I didn’t think of it as something special; it was just something to do. The rehearsals were tough. There was a British Army Colonel called me a novice and I was pulled off the parade. They said it was the Prime Minister Forbes Burnham who gave the instruction, but I doubt that. It was the same British officer. Then then Chief of Staff called me and asked me if I was nervous and I told him I wasn’t.
I don’t know what happened, but a day or two before the event, I was back in the parade. But it wasn’t the same flag that we were rehearsing. This was a new flag which entailed a completely different system of getting it up.
I suppose that is why Lieutenant Ulric Pilgrim was assigned with me. The flag was much larger than the original one.
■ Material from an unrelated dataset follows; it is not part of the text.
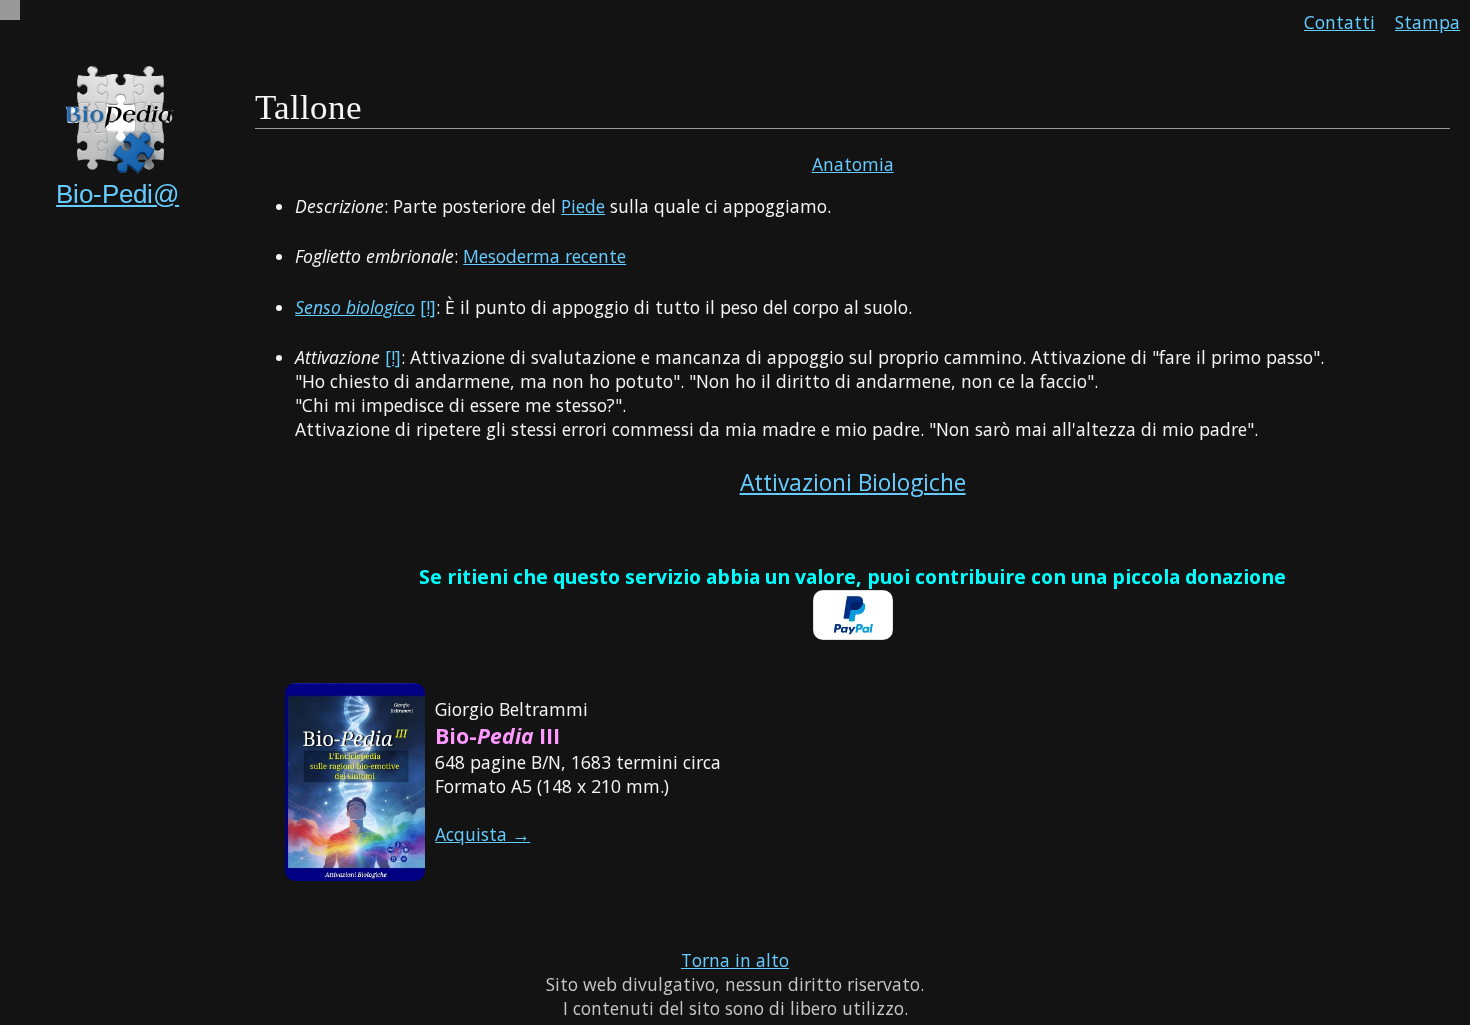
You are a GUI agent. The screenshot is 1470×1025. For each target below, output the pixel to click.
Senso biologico (355, 307)
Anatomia (853, 164)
On the night, the park (National Park) was packed to capacity.
I was nervous about getting it right. The flag started to go up rather slowly, but then when it was almost at the top, the wind did the trick and it flew beautifully.
It was really a beautiful flag. Nobody had ever seen it. People were gasping and some even started crying.
Then, Prime Minister Burnham called up Dr Cheddi Jagan and the two embraced. It was really a remarkable moment. It set in motion all kinds of ideas that the whole nation will come together. At the time it looked hopeful.
We have to change this nonsense about race and ethnicity for this country to develop.
We have no reason to be poor. I hope that one day everyone would be wealthy in Guyana – and by that I mean, able to live a comfortable life. We have everything to make it possible.